Nicole Villa, MD, Julio C. Valencia-Manrique, MD, Gajendra Bham, MD, Carlos Munoz, MD, Jennifer Harley, MD NYC Health + Hospitals/Metropolitan, New York, NY Introduction: Acute Esophageal Necrosis (AEN), also known as “black esophagus,” is a rare but serious condition characterized by circumferential black discoloration of the esophageal mucosa, typically associated with critical illness, hemodynamic instability, and hypoperfusion. We present a case of AEN in the setting of acute gallstone pancreatitis, emphasizing diagnostic challenges and clinical management.
Case Description/
Methods: A 71-year-old woman with a history of hypertension, dyslipidemia, and prior cholecystectomy presented with four days of severe epigastric pain radiating to the back, along with nausea and vomiting. On admission, she was hemodynamically stable, though physical exam revealed marked epigastric tenderness. Laboratory evaluation showed leukocytosis (24,990 cells/mm³), elevated lipase (361 U/L), and a mixed hepatocellular-cholestatic liver enzyme pattern (total bilirubin 2.5 mg/dL, ALT 222 U/L, AST 111 U/L, ALP 170 U/L). Abdominal CT showed peripancreatic fat stranding and a 2.1 cm area of suspected necrosis; chest CT revealed bilateral basal pleural effusions. Magnetic resonance cholangiopancreatography (MRCP) confirmed acute pancreatitis and revealed retained gallstones in the residual gallbladder, along with a dilated proximal common bile duct (8.4 mm) and a filling defect suggestive of choledocholithiasis. During ERCP, the procedure was aborted upon visualization of extensive black, ulcerated esophageal mucosa consistent with AEN. CT angiography ruled out vascular occlusion, and follow-up contrasted CT excluded esophageal perforation. The patient was managed conservatively with intravenous fluids, high-dose proton pump inhibitors, and oral sucralfate. Her condition steadily improved, and she tolerated diet advancement without recurrence of symptoms. Liver enzyme abnormalities resolved, likely due to spontaneous stone passage. A follow-up esophagogastroduodenoscopy (EGD) at three months showed complete healing of the esophageal mucosa. Discussion: AEN has a multifactorial pathogenesis involving ischemia, acid injury, and systemic insults. While rare, acute pancreatitis may act as a trigger via systemic inflammatory response and compromised esophageal perfusion, particularly in patients with underlying vasculopathy. Prompt recognition, exclusion of complications such as perforation, and early supportive care are essential for favorable outcomes, as demonstrated in this case.

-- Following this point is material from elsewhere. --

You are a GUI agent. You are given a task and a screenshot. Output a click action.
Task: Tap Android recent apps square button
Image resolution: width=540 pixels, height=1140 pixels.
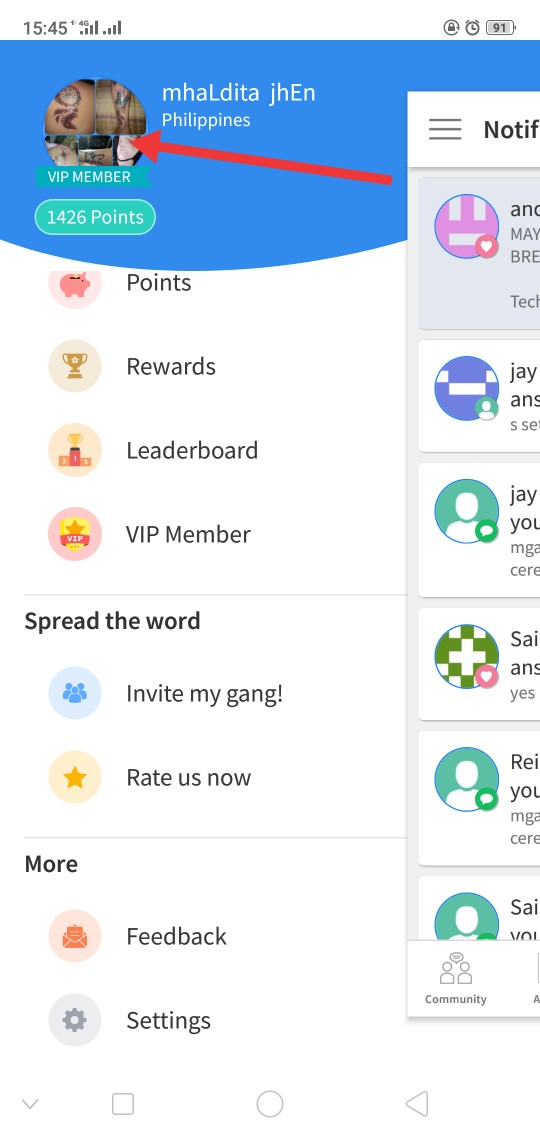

Figure: CT Abdomen revealing significant peripancreatic fat stranding compatible with acute pancreatitis. There is an area of decreased density at the body of the pancreas measuring 3.1 cm, suggestive of necrosis.
Figure: Upper endoscopy before ERCP showing black necrotic mucosa with confluent and cratered ulcerations scattered in the entire esophagus
Disclosures: Nicole Villa indicated no relevant financial relationships. Julio Valencia-Manrique indicated no relevant financial relationships. Gajendra Bham indicated no relevant financial relationships. Carlos Munoz indicated no relevant financial relationships. Jennifer Harley indicated no relevant financial relationships.
Nicole Villa, MD, Julio C. Valencia-Manrique, MD, Gajendra Bham, MD, Carlos Munoz, MD, Jennifer Harley, MD. P4992 - When Pancreatitis Turns Black: A Case Report of Acute Esophageal Necrosis, ACG 2025 Annual Scientific Meeting Abstracts. Phoenix, AZ: American College of Gastroenterology.